There were several limitations of the present study. First, due to the technical simplicity and reproducibility advantages, an MCT-induced pulmonary hypertension model was used in our present study, but the differences between MCT models and human pulmonary hypertension should be taken into consideration. MCT not only induces PH but also affects both the right and left ventricles as well as other organs (liver and kidney injuries), which may affect the progression of pulmonary hypertension [38]. In subsequent studies, analyses of pulmonary artery samples from pulmonary hypertension patients may be more convincing to evaluate the associated role of CDK9. Second, flavopiridol is a pan-CDK9 inhibitor and may alter transcription via other mechanisms in addition to CDK9 inhibition or could inhibit other CDKs, although with lower efficacy [35]. Thus,it would be more convincing if a higher specific CDK9 inhibitor (e.g., BAY-1143572) was used in subsequent studies [39]. Third, P-TEFb comprise CDK9 and cycin T (T1, T2a or T2b), and cyclin T1 is the primary CDK9 partner cyclin (approximately 80%) [37]. In addition, cyclin T1 has also been reported to be overexpressed in cancer tissues compared to normal tissues, enhancing transcriptional elongation and promoting tumor malignances [40]. However, whether cyclin T1 is upregulated and synergies with CDK9 upregulation to facilitate the development of pulmonary hypertension requires further investigation.

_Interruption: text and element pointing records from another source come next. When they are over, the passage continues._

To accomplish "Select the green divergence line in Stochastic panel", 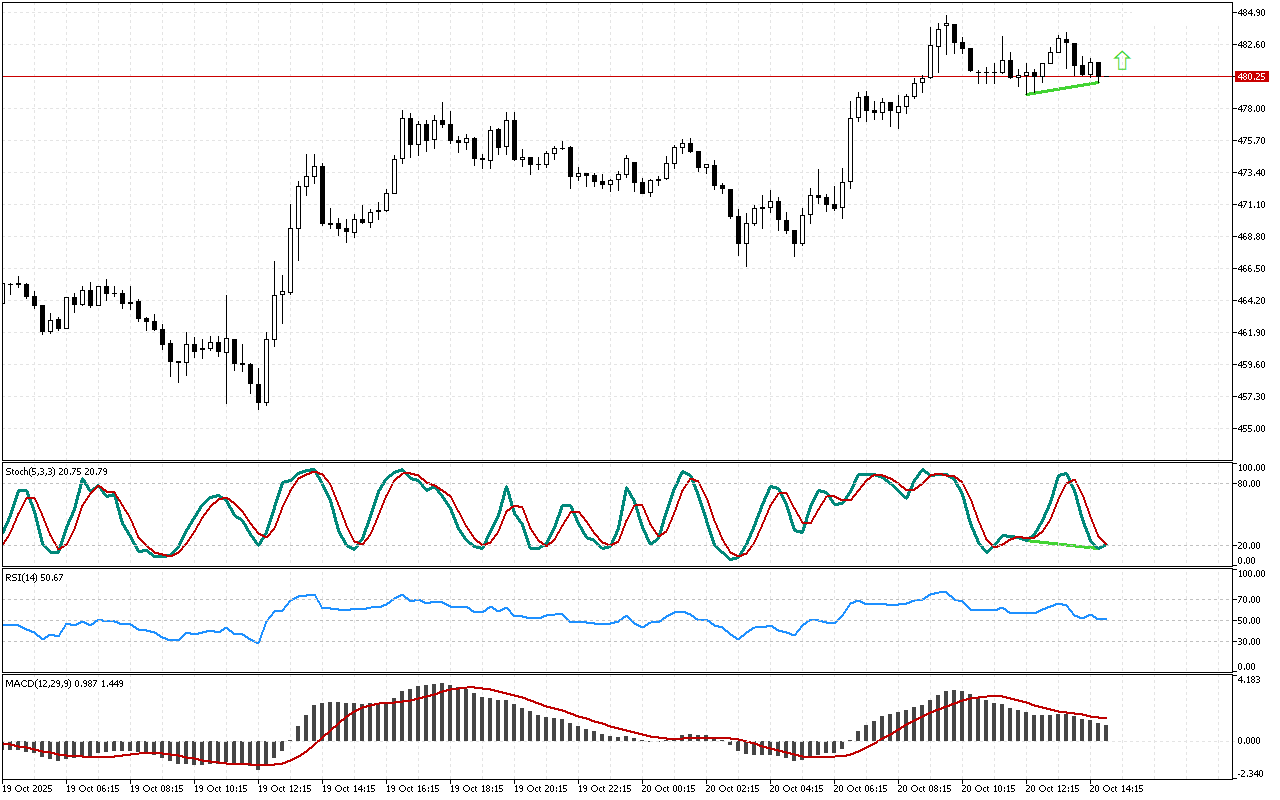I will coord(1062,543).
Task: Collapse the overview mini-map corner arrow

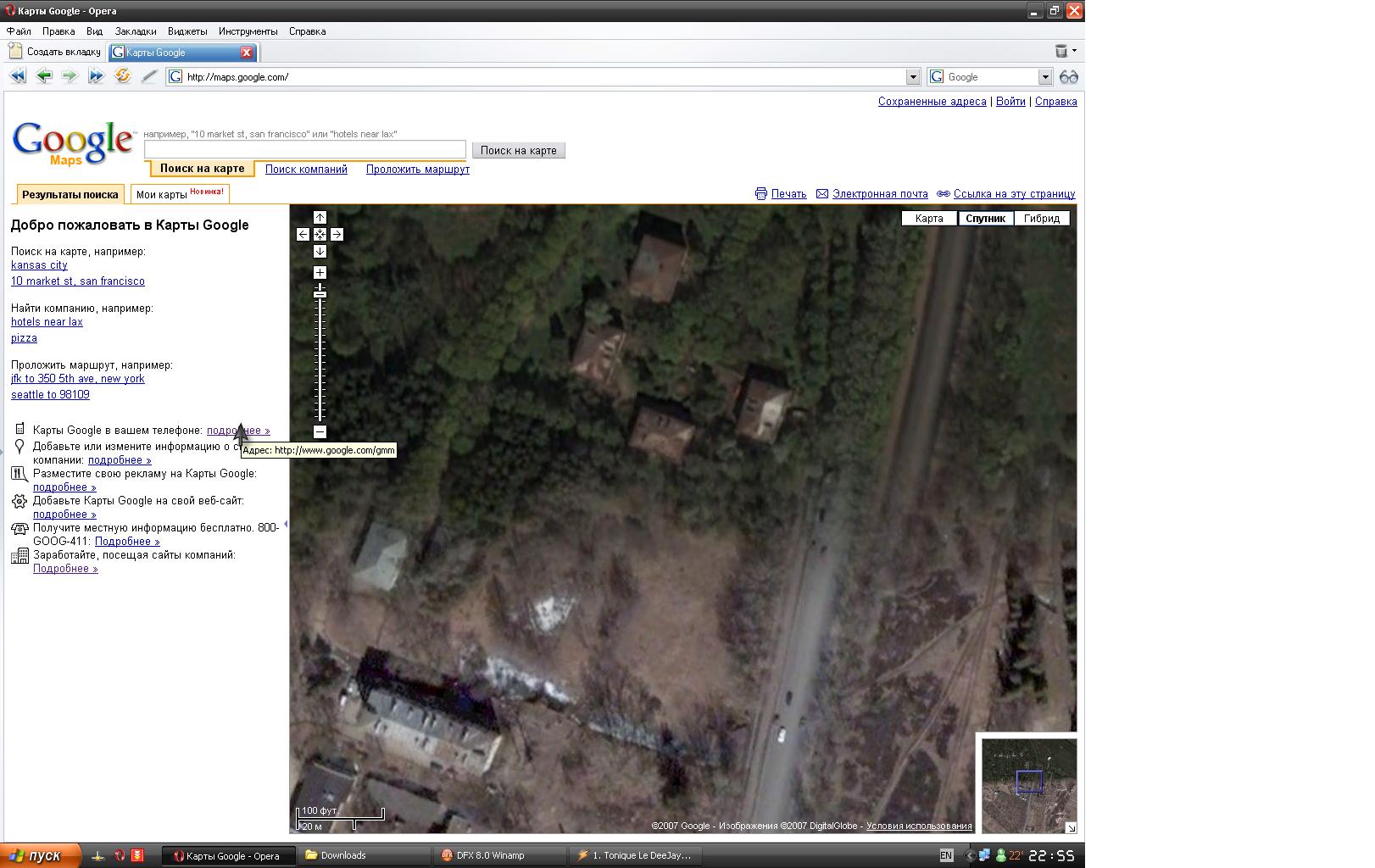Action: tap(1071, 827)
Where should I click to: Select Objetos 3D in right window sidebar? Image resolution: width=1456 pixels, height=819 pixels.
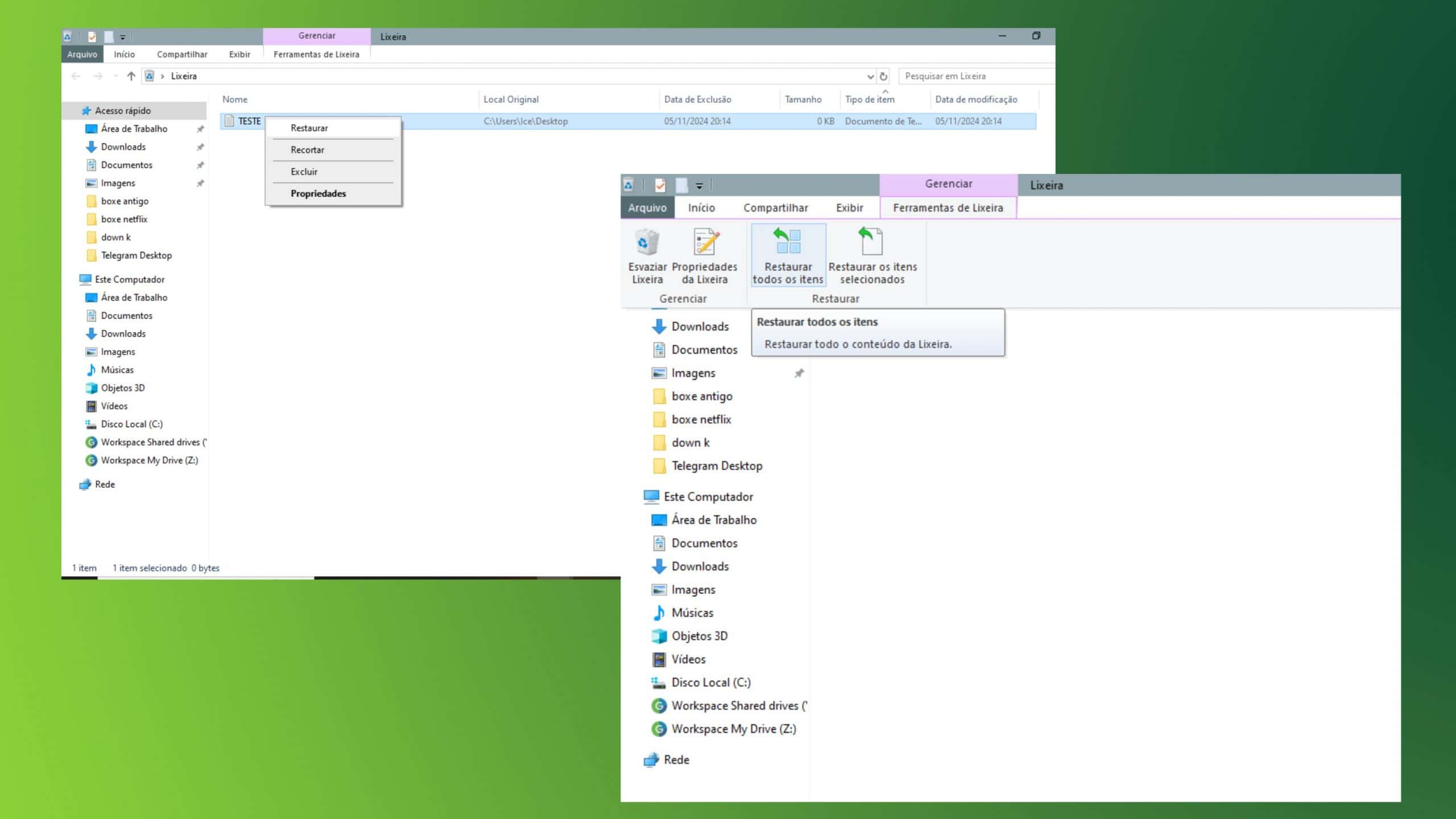tap(699, 636)
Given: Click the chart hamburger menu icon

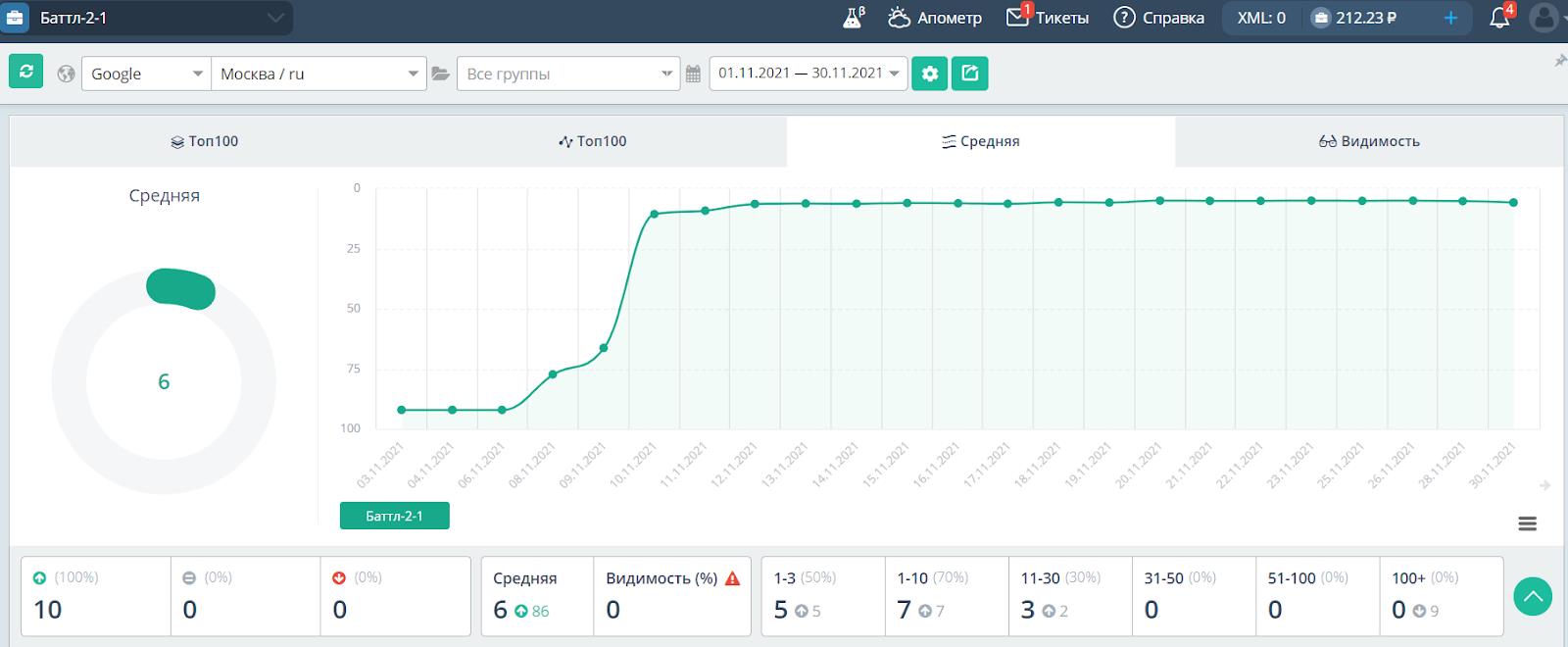Looking at the screenshot, I should click(1527, 524).
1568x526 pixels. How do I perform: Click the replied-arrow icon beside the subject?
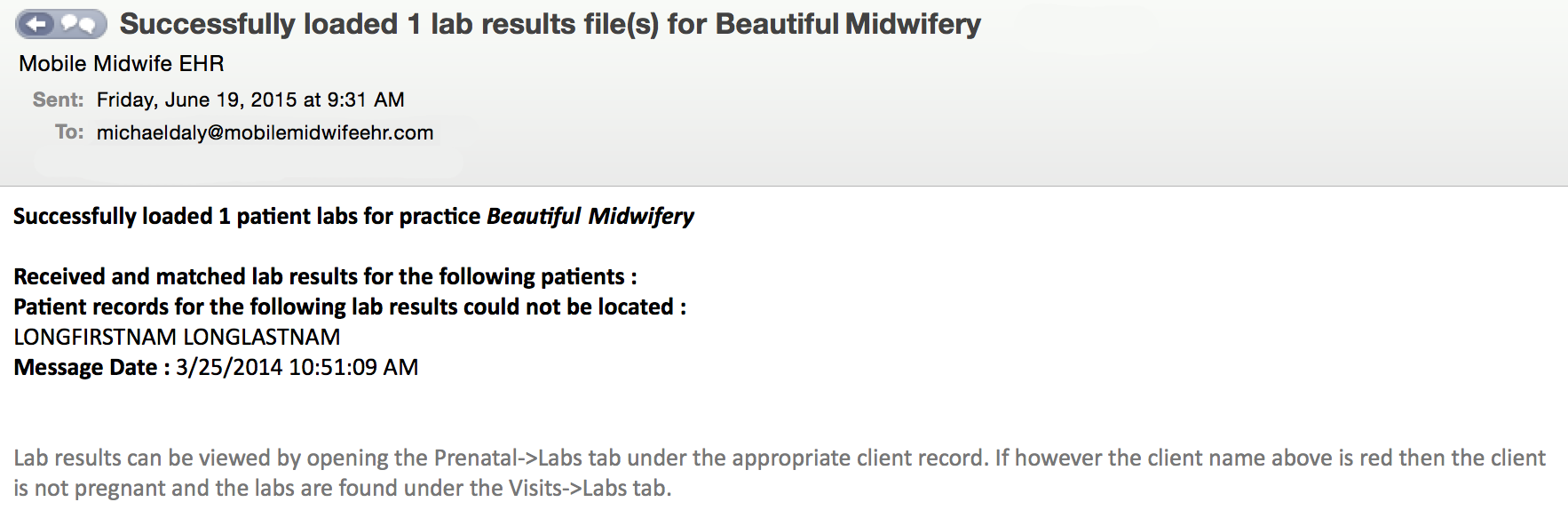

In summary, CDK9 upregulation and the subsequent enhanced activation of transcriptional elongation, which leads to increased downstream prosurvival and antiapoptotic proteins expression, may be associated with the mechanisms involved in pulmonary artery remodeling and facilitate the progression of pulmonary hypertension. Flavopiridol significantly attenuated the pulmonary artery remodeling, reversed the progression of pulmonary hypertension by inhibiting CDK9-meditated transcription elongation. These findings may provide novel insights in the pathological mechanism of pulmonary hypertension, and CDK9 inhibition, like flavopiridol treatment, should be considered a potential novel therapeutic strategy for pulmonary hypertension.